Given request
Copy these lines, substituting "UI assistant" for each "GUI agent" and leaving everything else unchanged.
— begin Records to process —
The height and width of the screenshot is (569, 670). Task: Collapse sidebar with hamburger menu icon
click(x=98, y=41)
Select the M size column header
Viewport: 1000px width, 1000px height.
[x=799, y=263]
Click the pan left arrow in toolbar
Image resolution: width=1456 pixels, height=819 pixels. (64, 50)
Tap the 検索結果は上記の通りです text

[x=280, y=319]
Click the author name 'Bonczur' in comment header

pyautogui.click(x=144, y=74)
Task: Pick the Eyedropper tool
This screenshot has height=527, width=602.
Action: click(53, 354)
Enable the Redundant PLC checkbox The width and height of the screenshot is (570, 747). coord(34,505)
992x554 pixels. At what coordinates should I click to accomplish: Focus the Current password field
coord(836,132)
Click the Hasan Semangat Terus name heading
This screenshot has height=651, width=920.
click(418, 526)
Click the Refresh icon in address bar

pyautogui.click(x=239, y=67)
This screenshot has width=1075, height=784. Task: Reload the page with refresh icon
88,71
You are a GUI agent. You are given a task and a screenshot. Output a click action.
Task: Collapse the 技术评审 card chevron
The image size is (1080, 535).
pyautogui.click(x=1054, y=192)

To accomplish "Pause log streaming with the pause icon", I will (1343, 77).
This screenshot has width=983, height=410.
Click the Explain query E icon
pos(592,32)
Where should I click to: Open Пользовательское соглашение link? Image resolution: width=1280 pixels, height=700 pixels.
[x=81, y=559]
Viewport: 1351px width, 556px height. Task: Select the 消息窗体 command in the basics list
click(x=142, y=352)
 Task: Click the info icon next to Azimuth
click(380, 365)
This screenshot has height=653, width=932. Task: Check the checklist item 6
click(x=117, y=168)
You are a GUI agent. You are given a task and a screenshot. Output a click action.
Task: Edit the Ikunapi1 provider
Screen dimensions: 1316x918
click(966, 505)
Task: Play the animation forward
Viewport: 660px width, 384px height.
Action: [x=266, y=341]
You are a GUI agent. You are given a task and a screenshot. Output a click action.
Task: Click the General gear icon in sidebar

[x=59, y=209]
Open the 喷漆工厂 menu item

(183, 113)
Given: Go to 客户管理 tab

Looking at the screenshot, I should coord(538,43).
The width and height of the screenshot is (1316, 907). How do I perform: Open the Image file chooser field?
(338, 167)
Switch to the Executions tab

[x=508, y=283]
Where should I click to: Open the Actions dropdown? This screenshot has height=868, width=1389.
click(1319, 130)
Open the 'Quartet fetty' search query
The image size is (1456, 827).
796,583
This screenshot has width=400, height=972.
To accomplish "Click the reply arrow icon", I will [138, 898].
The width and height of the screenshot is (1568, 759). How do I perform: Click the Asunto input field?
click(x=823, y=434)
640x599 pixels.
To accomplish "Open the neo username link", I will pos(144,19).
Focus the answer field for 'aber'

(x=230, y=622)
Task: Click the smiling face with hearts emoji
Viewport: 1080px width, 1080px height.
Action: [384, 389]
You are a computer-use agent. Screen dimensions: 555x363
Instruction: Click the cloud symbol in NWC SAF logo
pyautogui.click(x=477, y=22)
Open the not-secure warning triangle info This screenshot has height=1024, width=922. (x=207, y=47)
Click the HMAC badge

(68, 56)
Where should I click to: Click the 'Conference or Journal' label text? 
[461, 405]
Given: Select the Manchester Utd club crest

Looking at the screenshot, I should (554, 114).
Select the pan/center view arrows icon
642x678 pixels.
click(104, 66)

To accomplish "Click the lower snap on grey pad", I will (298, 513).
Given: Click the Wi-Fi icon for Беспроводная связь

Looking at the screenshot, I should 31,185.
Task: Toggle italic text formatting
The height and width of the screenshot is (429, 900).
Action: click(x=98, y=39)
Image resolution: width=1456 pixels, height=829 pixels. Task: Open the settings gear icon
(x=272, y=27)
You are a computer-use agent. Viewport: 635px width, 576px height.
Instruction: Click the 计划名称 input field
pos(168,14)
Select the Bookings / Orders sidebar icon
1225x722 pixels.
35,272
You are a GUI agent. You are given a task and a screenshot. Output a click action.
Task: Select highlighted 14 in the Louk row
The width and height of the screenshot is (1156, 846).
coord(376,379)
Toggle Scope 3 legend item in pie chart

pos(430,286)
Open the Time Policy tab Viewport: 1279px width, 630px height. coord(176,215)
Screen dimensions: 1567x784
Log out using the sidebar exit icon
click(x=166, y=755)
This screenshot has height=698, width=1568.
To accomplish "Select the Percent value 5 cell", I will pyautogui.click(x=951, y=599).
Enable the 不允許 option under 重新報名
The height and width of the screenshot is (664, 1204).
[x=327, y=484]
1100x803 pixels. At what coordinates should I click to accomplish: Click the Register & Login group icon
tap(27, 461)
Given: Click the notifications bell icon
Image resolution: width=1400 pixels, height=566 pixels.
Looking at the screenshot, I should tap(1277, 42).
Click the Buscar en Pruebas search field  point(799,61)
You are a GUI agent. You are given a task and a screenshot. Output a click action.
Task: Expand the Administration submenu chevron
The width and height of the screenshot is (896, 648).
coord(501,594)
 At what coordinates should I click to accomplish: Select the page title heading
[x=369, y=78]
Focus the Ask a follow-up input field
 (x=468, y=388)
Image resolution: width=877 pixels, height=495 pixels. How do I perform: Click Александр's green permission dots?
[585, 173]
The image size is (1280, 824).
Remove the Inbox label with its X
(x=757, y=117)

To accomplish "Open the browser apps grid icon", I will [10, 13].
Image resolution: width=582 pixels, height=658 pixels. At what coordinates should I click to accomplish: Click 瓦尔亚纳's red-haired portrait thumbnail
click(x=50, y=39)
— end Records to process —
Reply
The height and width of the screenshot is (569, 670). Task: Collapse sidebar with hamburger menu icon
click(x=98, y=41)
Select the M size column header
Viewport: 1000px width, 1000px height.
[x=799, y=263]
Click the pan left arrow in toolbar
Image resolution: width=1456 pixels, height=819 pixels. (64, 50)
Tap the 検索結果は上記の通りです text

[x=280, y=319]
Click the author name 'Bonczur' in comment header

pyautogui.click(x=144, y=74)
Task: Pick the Eyedropper tool
This screenshot has height=527, width=602.
Action: click(53, 354)
Enable the Redundant PLC checkbox The width and height of the screenshot is (570, 747). coord(34,505)
992x554 pixels. At what coordinates should I click to accomplish: Focus the Current password field
coord(836,132)
Click the Hasan Semangat Terus name heading
This screenshot has height=651, width=920.
click(418, 526)
Click the Refresh icon in address bar

pyautogui.click(x=239, y=67)
This screenshot has width=1075, height=784. Task: Reload the page with refresh icon
88,71
You are a UI assistant. You are given a task and a screenshot. Output a click action.
Task: Collapse the 技术评审 card chevron
The image size is (1080, 535).
pyautogui.click(x=1054, y=192)

To accomplish "Pause log streaming with the pause icon", I will (1343, 77).
This screenshot has width=983, height=410.
Click the Explain query E icon
pos(592,32)
Where should I click to: Open Пользовательское соглашение link? Image resolution: width=1280 pixels, height=700 pixels.
[x=81, y=559]
Viewport: 1351px width, 556px height. Task: Select the 消息窗体 command in the basics list
click(x=142, y=352)
 Task: Click the info icon next to Azimuth
click(380, 365)
This screenshot has height=653, width=932. Task: Check the checklist item 6
click(x=117, y=168)
You are a UI assistant. You are given a task and a screenshot. Output a click action.
Task: Edit the Ikunapi1 provider
Screen dimensions: 1316x918
click(966, 505)
Task: Play the animation forward
Viewport: 660px width, 384px height.
Action: [x=266, y=341]
You are a UI assistant. You are given a task and a screenshot. Output a click action.
Task: Click the General gear icon in sidebar

[x=59, y=209]
Open the 喷漆工厂 menu item

(183, 113)
Given: Go to 客户管理 tab

Looking at the screenshot, I should coord(538,43).
The width and height of the screenshot is (1316, 907). How do I perform: Open the Image file chooser field?
(338, 167)
Switch to the Executions tab

[x=508, y=283]
Where should I click to: Open the Actions dropdown? This screenshot has height=868, width=1389.
click(1319, 130)
Open the 'Quartet fetty' search query
The image size is (1456, 827).
796,583
This screenshot has width=400, height=972.
To accomplish "Click the reply arrow icon", I will [138, 898].
The width and height of the screenshot is (1568, 759). How do I perform: Click the Asunto input field?
click(x=823, y=434)
640x599 pixels.
To accomplish "Open the neo username link", I will pos(144,19).
Focus the answer field for 'aber'

(x=230, y=622)
Task: Click the smiling face with hearts emoji
Viewport: 1080px width, 1080px height.
Action: [384, 389]
You are a computer-use agent. Screen dimensions: 555x363
Instruction: Click the cloud symbol in NWC SAF logo
pyautogui.click(x=477, y=22)
Open the not-secure warning triangle info This screenshot has height=1024, width=922. (x=207, y=47)
Click the HMAC badge

(68, 56)
Where should I click to: Click the 'Conference or Journal' label text? 
[461, 405]
Given: Select the Manchester Utd club crest

Looking at the screenshot, I should (554, 114).
Select the pan/center view arrows icon
642x678 pixels.
click(104, 66)

To accomplish "Click the lower snap on grey pad", I will (298, 513).
Given: Click the Wi-Fi icon for Беспроводная связь

Looking at the screenshot, I should 31,185.
Task: Toggle italic text formatting
The height and width of the screenshot is (429, 900).
Action: click(x=98, y=39)
Image resolution: width=1456 pixels, height=829 pixels. Task: Open the settings gear icon
(x=272, y=27)
You are a computer-use agent. Viewport: 635px width, 576px height.
Instruction: Click the 计划名称 input field
pos(168,14)
Select the Bookings / Orders sidebar icon
1225x722 pixels.
35,272
You are a UI assistant. You are given a task and a screenshot. Output a click action.
Task: Select highlighted 14 in the Louk row
The width and height of the screenshot is (1156, 846).
coord(376,379)
Toggle Scope 3 legend item in pie chart

pos(430,286)
Open the Time Policy tab Viewport: 1279px width, 630px height. coord(176,215)
Screen dimensions: 1567x784
Log out using the sidebar exit icon
click(x=166, y=755)
This screenshot has height=698, width=1568.
To accomplish "Select the Percent value 5 cell", I will pyautogui.click(x=951, y=599).
Enable the 不允許 option under 重新報名
The height and width of the screenshot is (664, 1204).
[x=327, y=484]
1100x803 pixels. At what coordinates should I click to accomplish: Click the Register & Login group icon
tap(27, 461)
Given: Click the notifications bell icon
Image resolution: width=1400 pixels, height=566 pixels.
Looking at the screenshot, I should tap(1277, 42).
Click the Buscar en Pruebas search field  point(799,61)
You are a UI assistant. You are given a task and a screenshot. Output a click action.
Task: Expand the Administration submenu chevron
The width and height of the screenshot is (896, 648).
coord(501,594)
 At what coordinates should I click to accomplish: Select the page title heading
[x=369, y=78]
Focus the Ask a follow-up input field
 (x=468, y=388)
Image resolution: width=877 pixels, height=495 pixels. How do I perform: Click Александр's green permission dots?
[585, 173]
The image size is (1280, 824).
Remove the Inbox label with its X
(x=757, y=117)

To accomplish "Open the browser apps grid icon", I will [10, 13].
Image resolution: width=582 pixels, height=658 pixels. At what coordinates should I click to accomplish: Click 瓦尔亚纳's red-haired portrait thumbnail
click(x=50, y=39)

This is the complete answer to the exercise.